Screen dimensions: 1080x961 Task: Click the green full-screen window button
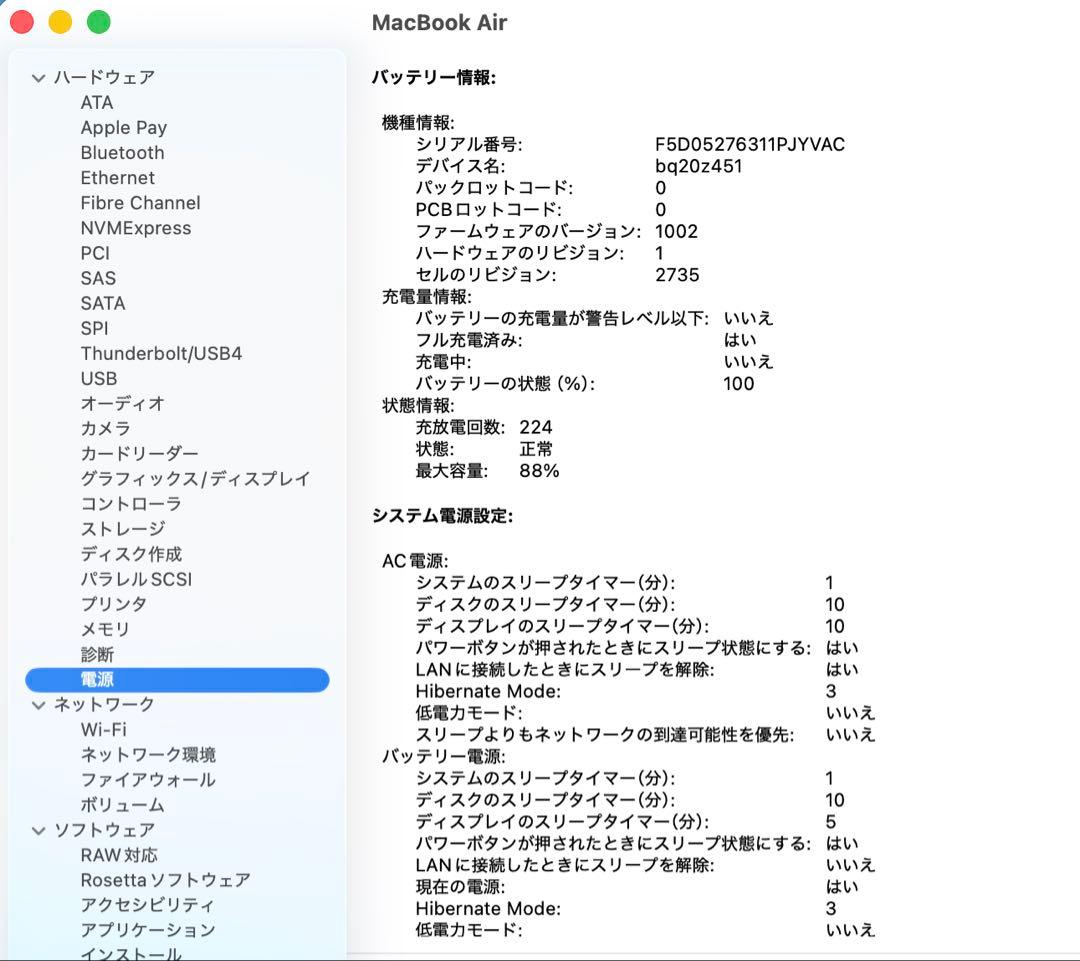pyautogui.click(x=98, y=20)
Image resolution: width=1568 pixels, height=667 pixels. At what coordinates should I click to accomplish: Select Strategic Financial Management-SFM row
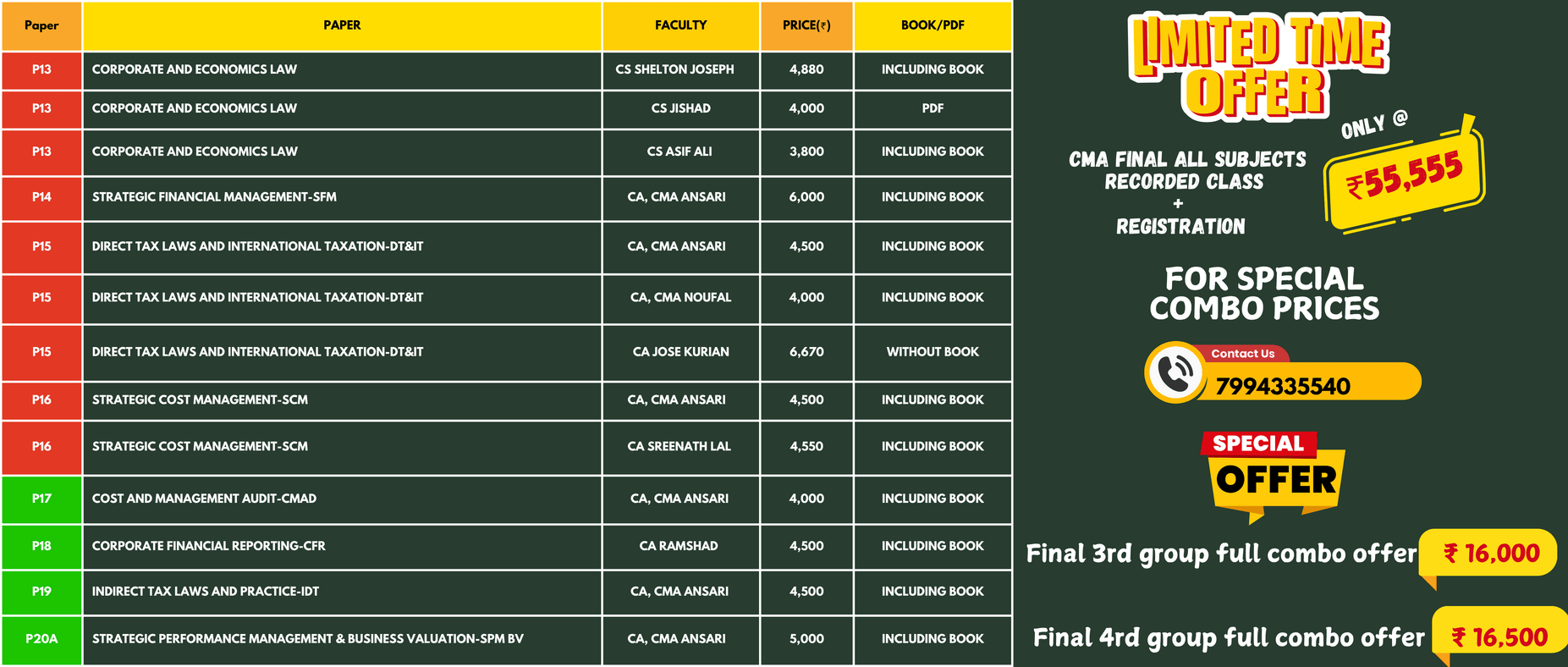tap(506, 198)
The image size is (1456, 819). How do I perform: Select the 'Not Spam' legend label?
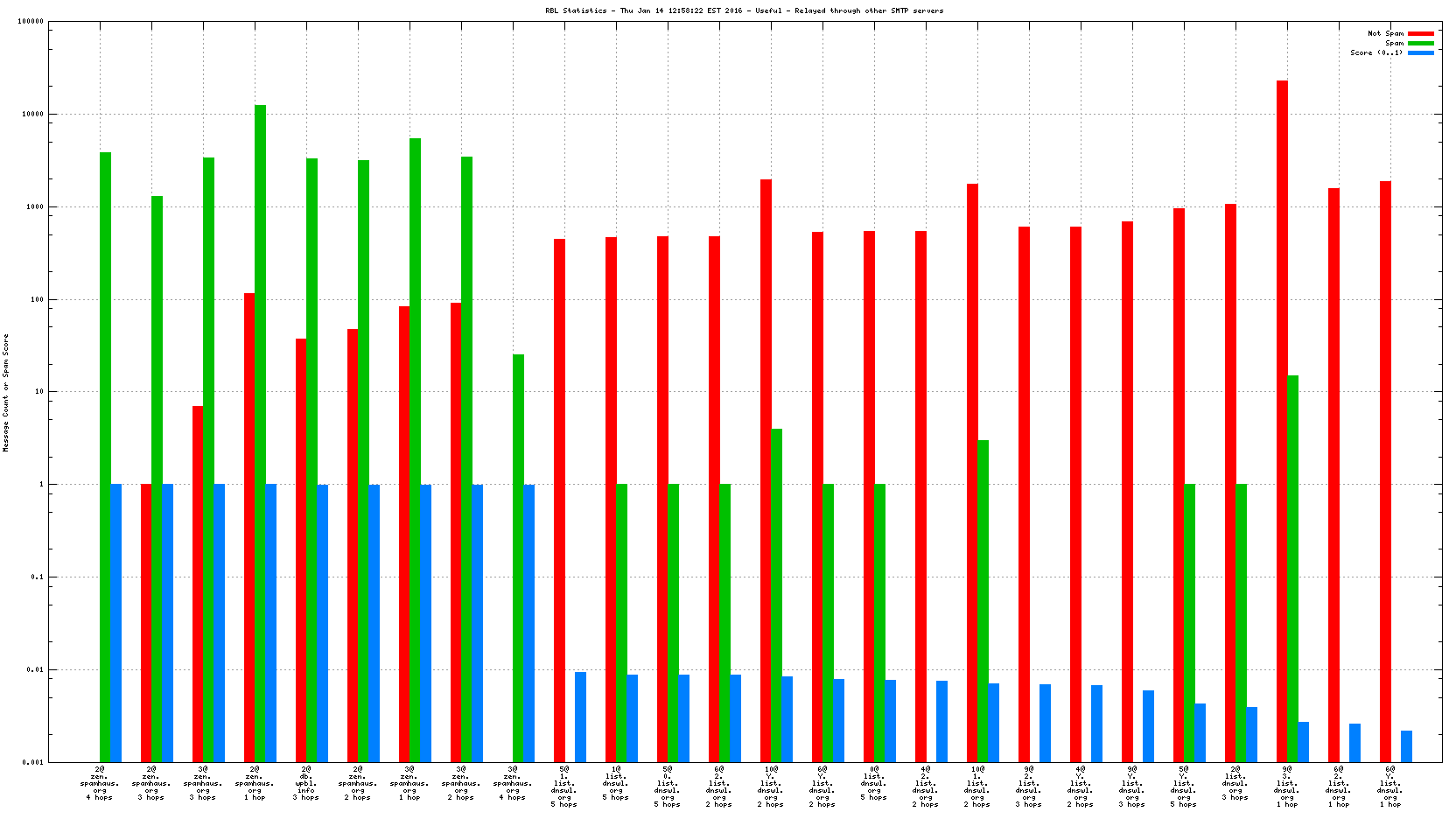(x=1385, y=33)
-------------------------
• **Required work**: In your transcription of the listing above, match each line exactly and include no pictures.

• **Expected answer**:
Screen dimensions: 1080x961 Task: Click the green full-screen window button
pyautogui.click(x=98, y=20)
Image resolution: width=1568 pixels, height=667 pixels. At what coordinates should I click to accomplish: Select Strategic Financial Management-SFM row
tap(506, 198)
The image size is (1456, 819). How do I perform: Select the 'Not Spam' legend label?
(x=1385, y=33)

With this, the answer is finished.